Don’t believe them. Carell and Fey are gifted comedians, as anyone familiar with their TV work – Carell as an oblivious middle manager on NBC’s The Office, Fey as the bright, beleagured head writer of a sketch-comedy series on 30 Rock – can attest.

They both deserve a better outing than Date Night. The chemistry between them is undeniable – dry of wit, with an engaging sarcastic edge, they play off each other nicely. But why dump them in a strained mistaken-identity thriller that fails on such a basic level to match their energy and smarts?

Here, playing a married couple from New Jersey yearning to spice up their humdrum lives, they quickly discover that boring is better. Their night on the town – a trip to New York City– is interrupted by a pair of crooked cops who take them for thieves. From there, their strange odyssey leads to a shirtless Mark Wahlberg, who aids them in their quest to get through the evening intact.

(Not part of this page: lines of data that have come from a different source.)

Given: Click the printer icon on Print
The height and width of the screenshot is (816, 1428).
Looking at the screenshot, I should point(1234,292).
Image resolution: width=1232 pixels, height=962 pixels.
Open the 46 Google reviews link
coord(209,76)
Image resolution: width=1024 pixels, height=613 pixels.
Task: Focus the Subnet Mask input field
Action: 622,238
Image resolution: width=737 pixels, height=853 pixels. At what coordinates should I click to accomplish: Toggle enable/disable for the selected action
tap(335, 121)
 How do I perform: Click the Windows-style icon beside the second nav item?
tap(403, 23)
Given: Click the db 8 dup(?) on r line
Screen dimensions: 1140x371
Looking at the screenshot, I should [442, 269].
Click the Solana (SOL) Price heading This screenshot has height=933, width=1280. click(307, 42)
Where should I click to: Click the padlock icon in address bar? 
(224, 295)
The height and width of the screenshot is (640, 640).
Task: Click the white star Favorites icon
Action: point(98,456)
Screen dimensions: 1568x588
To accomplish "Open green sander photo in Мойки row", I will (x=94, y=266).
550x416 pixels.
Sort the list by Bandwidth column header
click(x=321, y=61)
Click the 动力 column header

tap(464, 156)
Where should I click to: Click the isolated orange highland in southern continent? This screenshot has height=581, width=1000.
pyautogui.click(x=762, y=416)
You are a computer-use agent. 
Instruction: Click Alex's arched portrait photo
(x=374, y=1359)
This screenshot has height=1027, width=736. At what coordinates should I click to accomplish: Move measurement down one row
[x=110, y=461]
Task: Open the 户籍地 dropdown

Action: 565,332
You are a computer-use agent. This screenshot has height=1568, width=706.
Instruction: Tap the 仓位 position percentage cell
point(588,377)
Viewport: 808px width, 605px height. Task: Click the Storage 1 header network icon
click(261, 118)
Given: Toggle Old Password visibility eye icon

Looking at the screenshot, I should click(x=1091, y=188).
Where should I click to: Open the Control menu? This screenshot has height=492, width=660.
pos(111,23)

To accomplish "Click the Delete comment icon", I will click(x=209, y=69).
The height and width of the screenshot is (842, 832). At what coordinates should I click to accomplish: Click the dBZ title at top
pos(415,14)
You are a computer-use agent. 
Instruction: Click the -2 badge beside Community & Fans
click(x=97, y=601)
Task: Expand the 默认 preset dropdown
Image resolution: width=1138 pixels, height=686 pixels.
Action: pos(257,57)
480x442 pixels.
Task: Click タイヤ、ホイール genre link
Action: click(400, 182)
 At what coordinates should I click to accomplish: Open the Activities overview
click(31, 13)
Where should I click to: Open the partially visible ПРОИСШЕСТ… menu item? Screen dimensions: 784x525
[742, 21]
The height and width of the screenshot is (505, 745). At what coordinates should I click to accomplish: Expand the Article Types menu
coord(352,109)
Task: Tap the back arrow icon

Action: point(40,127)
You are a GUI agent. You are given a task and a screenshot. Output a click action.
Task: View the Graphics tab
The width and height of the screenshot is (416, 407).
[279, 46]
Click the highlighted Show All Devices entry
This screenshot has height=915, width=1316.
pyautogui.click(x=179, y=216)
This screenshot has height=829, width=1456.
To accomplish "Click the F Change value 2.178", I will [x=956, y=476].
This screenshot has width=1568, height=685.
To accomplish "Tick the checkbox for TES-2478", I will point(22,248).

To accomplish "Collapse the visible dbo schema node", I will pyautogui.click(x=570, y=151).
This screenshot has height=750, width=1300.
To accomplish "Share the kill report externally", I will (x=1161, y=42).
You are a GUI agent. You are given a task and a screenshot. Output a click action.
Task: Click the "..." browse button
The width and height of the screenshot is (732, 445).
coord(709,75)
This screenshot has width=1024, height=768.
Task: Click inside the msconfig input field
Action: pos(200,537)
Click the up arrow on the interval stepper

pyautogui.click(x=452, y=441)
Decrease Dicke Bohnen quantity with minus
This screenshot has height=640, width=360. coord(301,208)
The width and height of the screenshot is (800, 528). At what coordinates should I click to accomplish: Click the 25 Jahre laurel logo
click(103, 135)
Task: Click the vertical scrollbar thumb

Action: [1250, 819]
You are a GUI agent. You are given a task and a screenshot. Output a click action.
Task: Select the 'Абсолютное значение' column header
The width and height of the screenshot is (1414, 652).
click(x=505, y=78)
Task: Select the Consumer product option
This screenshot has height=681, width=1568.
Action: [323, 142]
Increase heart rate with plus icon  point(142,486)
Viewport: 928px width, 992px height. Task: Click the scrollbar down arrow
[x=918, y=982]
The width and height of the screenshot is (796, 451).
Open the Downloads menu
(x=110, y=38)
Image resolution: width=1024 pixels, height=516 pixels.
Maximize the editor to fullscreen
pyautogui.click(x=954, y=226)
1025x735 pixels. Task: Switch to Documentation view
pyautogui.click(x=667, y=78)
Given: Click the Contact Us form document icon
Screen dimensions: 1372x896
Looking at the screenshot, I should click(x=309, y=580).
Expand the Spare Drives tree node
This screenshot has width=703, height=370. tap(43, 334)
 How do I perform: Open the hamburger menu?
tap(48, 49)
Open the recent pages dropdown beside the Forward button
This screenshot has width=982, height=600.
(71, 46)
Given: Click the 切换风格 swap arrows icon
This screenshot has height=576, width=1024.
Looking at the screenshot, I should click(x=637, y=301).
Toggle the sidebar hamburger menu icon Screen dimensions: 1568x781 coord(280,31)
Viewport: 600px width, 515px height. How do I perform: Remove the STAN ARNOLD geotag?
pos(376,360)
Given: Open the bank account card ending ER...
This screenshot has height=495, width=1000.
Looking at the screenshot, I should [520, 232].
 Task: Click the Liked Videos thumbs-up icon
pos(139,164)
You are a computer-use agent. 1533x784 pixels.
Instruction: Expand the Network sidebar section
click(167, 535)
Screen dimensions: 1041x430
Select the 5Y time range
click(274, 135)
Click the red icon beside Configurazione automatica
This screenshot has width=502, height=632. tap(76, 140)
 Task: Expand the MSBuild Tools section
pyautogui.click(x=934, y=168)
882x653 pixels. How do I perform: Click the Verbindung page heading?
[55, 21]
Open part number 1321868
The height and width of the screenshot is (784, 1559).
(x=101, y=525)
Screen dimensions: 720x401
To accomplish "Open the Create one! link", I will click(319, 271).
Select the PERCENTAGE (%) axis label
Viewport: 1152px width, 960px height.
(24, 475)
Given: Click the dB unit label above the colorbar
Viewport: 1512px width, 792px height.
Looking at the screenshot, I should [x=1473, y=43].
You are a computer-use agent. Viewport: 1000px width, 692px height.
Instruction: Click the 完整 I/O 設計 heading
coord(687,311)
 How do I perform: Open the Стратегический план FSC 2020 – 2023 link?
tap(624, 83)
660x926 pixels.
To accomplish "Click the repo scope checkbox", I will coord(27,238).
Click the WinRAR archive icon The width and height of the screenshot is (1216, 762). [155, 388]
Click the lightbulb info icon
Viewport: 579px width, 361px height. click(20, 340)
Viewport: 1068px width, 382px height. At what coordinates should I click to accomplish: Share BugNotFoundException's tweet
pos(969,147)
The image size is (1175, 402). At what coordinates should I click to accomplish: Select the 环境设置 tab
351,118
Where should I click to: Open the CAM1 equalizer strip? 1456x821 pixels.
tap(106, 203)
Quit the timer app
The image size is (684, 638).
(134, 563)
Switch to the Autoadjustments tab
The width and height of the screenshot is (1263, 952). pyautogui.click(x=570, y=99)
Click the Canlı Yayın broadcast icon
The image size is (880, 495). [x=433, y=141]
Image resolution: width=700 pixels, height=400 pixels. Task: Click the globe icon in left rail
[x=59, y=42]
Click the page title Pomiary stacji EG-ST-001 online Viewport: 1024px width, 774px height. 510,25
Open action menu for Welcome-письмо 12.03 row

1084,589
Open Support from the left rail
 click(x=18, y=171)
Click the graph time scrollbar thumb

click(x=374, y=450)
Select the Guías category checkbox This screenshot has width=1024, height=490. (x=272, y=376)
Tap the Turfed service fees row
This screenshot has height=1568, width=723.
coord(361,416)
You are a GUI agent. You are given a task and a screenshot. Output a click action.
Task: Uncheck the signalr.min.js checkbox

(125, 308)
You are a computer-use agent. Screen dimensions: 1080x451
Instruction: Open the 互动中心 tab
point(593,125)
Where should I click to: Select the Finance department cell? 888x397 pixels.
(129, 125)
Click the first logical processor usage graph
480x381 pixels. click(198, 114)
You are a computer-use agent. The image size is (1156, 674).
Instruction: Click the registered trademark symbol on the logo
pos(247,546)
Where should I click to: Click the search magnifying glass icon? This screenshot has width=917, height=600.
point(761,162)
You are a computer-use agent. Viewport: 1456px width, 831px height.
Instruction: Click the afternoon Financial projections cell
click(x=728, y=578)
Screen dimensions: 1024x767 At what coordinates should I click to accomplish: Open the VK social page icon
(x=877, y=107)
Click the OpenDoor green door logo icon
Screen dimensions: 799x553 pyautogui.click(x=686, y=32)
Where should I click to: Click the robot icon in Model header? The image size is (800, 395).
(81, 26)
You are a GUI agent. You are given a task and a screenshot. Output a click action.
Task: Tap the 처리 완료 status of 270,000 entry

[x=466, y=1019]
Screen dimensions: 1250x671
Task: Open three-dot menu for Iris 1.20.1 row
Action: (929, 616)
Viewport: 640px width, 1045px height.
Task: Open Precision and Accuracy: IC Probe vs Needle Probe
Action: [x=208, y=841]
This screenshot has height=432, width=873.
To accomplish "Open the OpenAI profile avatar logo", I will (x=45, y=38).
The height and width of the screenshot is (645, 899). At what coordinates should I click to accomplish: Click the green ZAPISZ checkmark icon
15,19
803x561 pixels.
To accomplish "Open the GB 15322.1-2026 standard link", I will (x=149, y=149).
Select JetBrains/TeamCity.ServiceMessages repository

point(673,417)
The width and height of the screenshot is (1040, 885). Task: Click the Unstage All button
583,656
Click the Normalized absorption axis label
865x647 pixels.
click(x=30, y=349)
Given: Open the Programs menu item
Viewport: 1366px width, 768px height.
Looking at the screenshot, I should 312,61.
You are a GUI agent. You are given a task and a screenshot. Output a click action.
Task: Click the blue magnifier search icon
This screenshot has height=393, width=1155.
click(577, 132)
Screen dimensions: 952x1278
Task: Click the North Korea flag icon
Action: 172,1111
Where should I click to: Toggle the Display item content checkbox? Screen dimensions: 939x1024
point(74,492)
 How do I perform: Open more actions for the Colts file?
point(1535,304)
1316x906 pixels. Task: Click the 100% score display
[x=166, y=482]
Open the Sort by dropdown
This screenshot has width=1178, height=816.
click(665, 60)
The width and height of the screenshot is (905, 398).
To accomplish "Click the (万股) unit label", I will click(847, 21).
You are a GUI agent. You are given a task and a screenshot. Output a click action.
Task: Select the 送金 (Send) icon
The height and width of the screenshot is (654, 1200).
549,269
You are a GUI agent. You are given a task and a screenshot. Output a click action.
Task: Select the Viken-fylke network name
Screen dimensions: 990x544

It’s a perilous journey. Trailed by gangsters and forced, in a truly embarrassing sequence, to disguise themselves as hooker and pimp, Carell and Fey do their best to elevate pedestrian material, and from time to time they succeed. Date Night is not without moments of actual humor, infrequent as they sometimes seem. But the movie suffers from multiple-personality disorder: It can’t seem to decide whether it’s a slapstick comedy, a violent caper flick or a semi-thoughtful contemplation of married life.

In all respects, it’s lacking. One wishes that director Shawn Levy (Night at the Museum and its lifeless sequel, Battle of the Smithsonian) had simply freed his stars to do what they do best – find the absurdity inherent in their plight and treat it with the lighter-than-air irony it deserves. Instead, we get car chases and gunfights, in a cheap-laughs movie with a paper-thin plot. 30 Rock forgive them; they know not what they do.